How to extract / recognize text from documents?

Question

How to extract / recognize text from documents?

I need to extract text from uploaded documents to make them searchable. Documents can be MS Word or pdf (scanned or containing text). This application runs on the LAMP stack, but installing other software may be an option. Is there any tool, service, library, or a combination of those that you could recommend for this task?

+4

php ms-word pdf ocr lamp

Maarten Dec 22 '11 at 19:54

source share

3 answers

As far as I know, little can be done with OCR in PHP. The best solution would be to use a cloud service - a web api that allows you to upload an image and send you OCR data. Try www.ocrsdk.com , the cloud-based OCR SDK recently launched by ABBYY. Now it is in beta, so it is completely free to use and has ready-to-use PHP code examples . Disclamer: I work @ABBYY

+3

Nikolay Dec 23 '11 at 8:26

source share

I do not know any software that converts PDF to text, but for the MS Word part, you can use Apache POI: http://poi.apache.org/ , which is built in JAVA, so you will need to execute the binary from your PHP file to make it work.

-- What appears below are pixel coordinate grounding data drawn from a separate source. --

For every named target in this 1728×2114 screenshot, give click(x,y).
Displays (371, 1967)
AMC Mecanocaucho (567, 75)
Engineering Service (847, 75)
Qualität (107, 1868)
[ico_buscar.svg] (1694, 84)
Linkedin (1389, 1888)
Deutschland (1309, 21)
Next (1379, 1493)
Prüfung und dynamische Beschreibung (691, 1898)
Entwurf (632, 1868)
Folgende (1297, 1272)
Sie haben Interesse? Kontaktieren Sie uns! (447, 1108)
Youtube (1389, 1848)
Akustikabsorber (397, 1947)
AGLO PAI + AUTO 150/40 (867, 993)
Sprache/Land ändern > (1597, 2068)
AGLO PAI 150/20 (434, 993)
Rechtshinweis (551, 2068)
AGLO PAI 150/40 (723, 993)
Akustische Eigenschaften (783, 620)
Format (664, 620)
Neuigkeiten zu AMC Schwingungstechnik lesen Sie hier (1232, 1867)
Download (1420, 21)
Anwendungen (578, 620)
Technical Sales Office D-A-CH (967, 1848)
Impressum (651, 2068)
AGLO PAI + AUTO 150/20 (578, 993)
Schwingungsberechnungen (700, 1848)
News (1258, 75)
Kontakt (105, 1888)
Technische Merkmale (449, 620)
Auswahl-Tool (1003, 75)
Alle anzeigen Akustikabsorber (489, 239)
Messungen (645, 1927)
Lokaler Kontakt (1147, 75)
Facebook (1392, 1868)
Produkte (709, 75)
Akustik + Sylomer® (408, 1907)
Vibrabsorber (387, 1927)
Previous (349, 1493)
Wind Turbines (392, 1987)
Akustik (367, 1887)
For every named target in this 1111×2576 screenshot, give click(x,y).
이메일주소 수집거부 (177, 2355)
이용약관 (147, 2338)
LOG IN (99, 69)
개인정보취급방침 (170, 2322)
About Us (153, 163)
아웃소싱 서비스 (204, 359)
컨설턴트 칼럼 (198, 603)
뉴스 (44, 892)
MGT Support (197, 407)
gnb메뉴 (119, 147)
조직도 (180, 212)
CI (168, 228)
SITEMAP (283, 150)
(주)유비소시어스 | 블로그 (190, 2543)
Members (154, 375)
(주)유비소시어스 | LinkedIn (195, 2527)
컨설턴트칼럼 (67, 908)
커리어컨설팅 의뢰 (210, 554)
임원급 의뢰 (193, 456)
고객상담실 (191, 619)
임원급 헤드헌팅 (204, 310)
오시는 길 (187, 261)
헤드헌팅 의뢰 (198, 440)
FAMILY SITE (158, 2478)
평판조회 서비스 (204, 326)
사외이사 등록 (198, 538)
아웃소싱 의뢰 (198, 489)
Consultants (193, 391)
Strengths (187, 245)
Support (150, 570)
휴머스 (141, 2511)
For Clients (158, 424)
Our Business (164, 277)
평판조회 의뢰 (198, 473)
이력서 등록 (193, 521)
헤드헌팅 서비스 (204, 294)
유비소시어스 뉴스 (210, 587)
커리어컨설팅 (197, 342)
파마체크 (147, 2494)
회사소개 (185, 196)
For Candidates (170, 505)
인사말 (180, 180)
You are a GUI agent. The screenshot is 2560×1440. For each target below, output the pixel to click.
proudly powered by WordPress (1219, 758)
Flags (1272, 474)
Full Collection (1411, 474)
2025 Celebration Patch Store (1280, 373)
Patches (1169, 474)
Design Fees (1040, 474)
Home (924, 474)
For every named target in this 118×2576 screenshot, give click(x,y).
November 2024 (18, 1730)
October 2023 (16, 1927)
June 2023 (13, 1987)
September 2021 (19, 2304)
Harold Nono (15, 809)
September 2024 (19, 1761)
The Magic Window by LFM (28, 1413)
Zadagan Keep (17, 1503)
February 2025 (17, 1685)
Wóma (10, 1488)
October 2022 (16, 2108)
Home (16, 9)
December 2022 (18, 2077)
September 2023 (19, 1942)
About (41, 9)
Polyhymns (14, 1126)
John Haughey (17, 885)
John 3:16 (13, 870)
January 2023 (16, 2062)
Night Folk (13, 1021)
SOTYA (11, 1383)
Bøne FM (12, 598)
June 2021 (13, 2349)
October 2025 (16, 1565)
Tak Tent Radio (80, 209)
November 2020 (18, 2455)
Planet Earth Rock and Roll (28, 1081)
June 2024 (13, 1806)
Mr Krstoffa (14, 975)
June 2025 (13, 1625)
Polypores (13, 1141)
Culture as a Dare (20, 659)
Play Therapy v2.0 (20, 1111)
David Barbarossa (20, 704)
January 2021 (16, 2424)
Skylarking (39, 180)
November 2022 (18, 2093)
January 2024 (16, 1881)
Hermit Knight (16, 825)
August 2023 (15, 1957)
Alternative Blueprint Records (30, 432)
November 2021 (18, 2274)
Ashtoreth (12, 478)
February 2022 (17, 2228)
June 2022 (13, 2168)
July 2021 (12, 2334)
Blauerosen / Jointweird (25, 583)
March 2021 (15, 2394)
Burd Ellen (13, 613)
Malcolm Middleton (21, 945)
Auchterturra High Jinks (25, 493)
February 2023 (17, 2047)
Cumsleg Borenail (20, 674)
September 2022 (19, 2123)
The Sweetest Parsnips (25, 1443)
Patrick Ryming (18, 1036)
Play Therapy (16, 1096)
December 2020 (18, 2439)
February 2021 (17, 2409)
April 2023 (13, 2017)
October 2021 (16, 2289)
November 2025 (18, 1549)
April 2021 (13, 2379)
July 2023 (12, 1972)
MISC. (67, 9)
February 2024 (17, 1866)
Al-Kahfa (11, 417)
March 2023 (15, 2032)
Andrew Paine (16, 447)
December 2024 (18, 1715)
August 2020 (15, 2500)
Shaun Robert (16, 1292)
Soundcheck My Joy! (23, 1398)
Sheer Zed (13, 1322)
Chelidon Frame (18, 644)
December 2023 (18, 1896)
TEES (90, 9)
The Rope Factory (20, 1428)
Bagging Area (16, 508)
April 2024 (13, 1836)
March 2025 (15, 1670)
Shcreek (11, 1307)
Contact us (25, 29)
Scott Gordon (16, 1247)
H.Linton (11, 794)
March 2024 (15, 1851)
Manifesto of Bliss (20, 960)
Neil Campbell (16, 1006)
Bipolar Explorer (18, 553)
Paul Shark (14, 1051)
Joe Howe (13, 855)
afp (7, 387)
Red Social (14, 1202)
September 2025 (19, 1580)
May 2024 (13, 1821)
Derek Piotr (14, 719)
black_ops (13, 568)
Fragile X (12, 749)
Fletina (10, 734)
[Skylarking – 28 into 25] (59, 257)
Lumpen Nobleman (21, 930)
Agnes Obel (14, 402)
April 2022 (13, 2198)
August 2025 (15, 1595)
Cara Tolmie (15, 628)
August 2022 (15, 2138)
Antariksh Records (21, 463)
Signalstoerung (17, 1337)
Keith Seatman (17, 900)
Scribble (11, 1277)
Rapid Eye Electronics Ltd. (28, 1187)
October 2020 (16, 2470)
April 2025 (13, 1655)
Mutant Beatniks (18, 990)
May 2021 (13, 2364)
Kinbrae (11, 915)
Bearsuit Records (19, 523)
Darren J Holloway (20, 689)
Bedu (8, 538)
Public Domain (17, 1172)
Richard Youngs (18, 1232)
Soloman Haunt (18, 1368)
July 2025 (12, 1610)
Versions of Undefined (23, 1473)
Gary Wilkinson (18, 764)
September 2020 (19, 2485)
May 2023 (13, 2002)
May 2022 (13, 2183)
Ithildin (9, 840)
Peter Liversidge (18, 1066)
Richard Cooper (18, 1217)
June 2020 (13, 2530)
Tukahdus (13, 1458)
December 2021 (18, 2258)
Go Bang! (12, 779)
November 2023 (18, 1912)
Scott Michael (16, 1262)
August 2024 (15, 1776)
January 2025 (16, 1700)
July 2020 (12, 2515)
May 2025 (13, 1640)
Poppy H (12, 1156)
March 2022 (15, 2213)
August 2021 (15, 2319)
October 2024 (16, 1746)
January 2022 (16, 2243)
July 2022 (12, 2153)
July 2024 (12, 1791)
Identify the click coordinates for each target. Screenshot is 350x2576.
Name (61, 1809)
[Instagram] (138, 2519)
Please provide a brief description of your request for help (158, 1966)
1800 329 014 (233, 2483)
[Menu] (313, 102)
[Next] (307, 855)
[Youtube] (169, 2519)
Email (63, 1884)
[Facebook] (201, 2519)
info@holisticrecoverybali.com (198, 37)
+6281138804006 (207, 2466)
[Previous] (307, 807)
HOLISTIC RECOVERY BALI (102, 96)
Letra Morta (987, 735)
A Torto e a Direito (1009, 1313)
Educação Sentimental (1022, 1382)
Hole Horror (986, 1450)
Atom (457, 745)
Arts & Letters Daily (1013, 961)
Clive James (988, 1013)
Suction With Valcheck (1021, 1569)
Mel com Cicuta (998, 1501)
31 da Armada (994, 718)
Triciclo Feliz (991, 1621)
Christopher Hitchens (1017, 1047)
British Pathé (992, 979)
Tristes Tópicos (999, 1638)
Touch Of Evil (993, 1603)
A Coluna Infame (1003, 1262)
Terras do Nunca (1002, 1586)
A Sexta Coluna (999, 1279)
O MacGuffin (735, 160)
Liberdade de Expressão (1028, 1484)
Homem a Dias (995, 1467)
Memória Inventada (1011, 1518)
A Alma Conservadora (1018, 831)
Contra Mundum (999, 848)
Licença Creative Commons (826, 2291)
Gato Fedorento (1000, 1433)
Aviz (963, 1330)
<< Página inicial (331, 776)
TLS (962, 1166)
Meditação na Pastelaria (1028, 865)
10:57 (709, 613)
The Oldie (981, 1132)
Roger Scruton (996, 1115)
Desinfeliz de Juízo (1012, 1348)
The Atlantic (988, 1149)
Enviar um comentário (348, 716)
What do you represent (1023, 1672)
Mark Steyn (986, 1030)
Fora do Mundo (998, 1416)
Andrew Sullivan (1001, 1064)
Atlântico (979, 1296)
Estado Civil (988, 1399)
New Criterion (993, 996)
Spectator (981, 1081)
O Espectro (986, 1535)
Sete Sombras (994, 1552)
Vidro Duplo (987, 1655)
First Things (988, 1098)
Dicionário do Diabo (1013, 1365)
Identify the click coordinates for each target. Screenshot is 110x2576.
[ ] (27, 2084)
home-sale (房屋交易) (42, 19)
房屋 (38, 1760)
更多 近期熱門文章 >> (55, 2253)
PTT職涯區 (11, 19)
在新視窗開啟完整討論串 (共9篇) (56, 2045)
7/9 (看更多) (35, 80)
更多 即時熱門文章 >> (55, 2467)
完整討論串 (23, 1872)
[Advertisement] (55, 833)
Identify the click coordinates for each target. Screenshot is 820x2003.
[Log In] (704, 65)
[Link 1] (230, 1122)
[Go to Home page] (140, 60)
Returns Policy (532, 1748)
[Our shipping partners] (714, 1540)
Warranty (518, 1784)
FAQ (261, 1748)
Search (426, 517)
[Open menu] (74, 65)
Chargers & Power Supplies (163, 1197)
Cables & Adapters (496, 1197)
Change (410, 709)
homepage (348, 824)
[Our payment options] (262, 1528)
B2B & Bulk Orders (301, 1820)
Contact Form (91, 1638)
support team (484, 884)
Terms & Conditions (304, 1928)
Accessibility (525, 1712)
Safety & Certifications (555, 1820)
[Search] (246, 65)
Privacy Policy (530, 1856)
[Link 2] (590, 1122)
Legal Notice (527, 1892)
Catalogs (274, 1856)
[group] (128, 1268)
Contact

Another option is to use the JODConverter (which I am currently using for this purpose) http://code.google.com/p/jodconverter/ Therefore, if the Apache POI does not work, I know what jodconverter does. I am using 3.0 beta.

In my PHP code, I save the download and runtime binary to file file in the TMP directory, which will create a new file in the TMP directory and I pull the plain text from the new file.

0

Francis lewis Dec 22 '11 at 20:01

source share

clyfe · Accepted Answer · 2011-12-22T20:01:53+0000

You can use a combination of shell utilities such as pdftotext for PDF files, wvWare for DOC, docx2txt.pl for DOCX, for example textractor rubygem does.

 # on Ubuntu apt-get install wv xpdf-utils links

There are also native php classes for extracting PDF and docx .

Another rubigem that even does OCR for you, though Tesseract, docsplit .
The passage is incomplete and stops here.